日本でも、祭りに関する日にちは旧暦に基づいて定めるように再考すべきではないだろうか。たとえば七夕である。新暦7月7日は多くの地域が梅雨の真最中で、織姫と夏彦が会えるのは僥倖でしかない。仙台の七夕は旧暦に基づくのではなく月遅れの8月6〜8日に開催されるが、これなら梅雨は明けている。七夕の異名は星祭りで、その趣旨からも合理的である。
ちなみに、1週間の曜日についても触れておこう。曜日は、日本では月・火・水・木・金・土・日の名称を使っているように、それぞれに名前を付けている国・地域が多い。そのそれぞれは、太陽と月と神話の神の名に由来することが多く、宗教や文化により異なる。また、どの曜日を最初にするかも多様である。中国では月・火・水・木・金・土・日を星期一・星期二・星期三・星期四・星期五・星期六として、最後の日曜日を星期日ないし星期天とすることが普通である。
暦には興味深い雑学が溢れている。本記事では紹介しきれないが、関心のある方はお調べいただきたい。
中秋節には月餅を食べる
日本で、中秋節は十五夜のことになる。ススキを飾り、団子、里芋、枝豆、栗などを添えることが一般的である。丸いものが多いのは月との関連による。中国も同様で、スイカ、ブドウ、リンゴ、ユズといったこの時期に入手できる果物が選択される。

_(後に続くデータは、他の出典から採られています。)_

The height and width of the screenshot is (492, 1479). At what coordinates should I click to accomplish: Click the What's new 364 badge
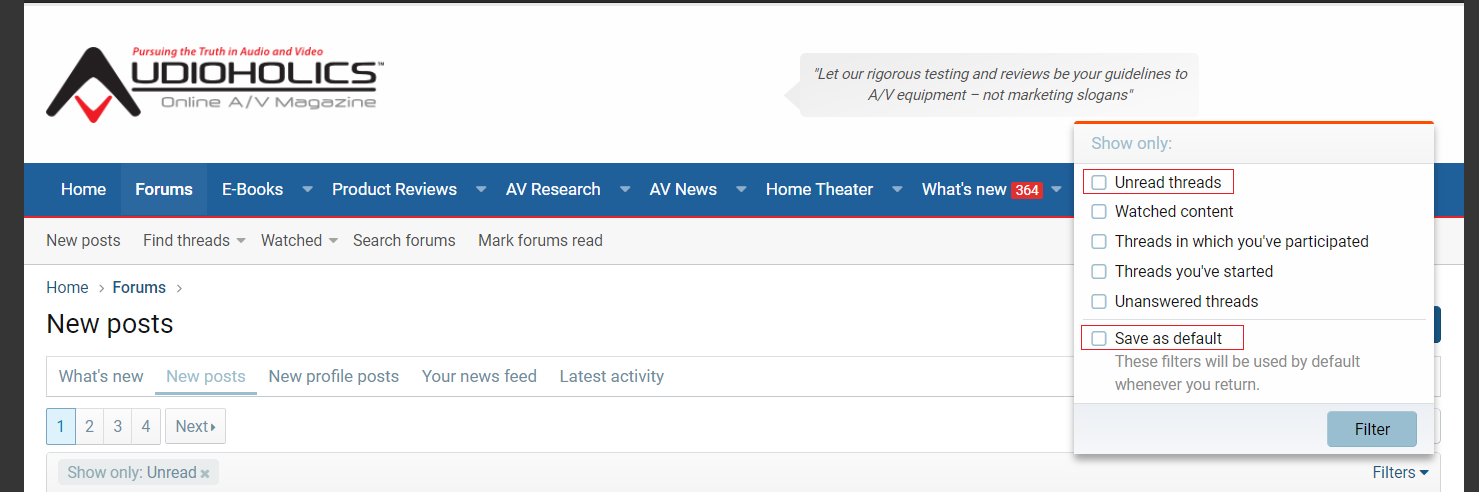click(x=1026, y=190)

なかでも最も重要なのが、月餅(ユエビン)である。中国では中秋節に家族だけでなく友人たちも集まって、月を愛でながら月餅を食べる風習がある。月餅はまた、親しい人やお世話になっている人に贈ることが多い。
月餅の中身とサイズは多様だ。
日本では中村屋の月餅(げっぺい)がよく知られているが、これには小豆餡と木の実餡がある(どちらもおいしいが、筆者は後者が好みである。水分が少ないので日持ちする)。中国でも同様のものがあるが、ほかに鹹蛋(シェンタン。アヒルの卵の塩水漬)の黄身を入れたものに人気がある。筆者も食べたことがあるが、カットしたときに現れる丸い黄身は実に美しい。
月餅のサイズは、20cmを超えるものもある。しかし、中国でも小家族化が進んでいるため、近年は10cm程度の小型が好まれるという。
中秋節の行事を通じて、日本と中国のつながりを再確認することできた。これからのつき合い方に生かすことができるだろう。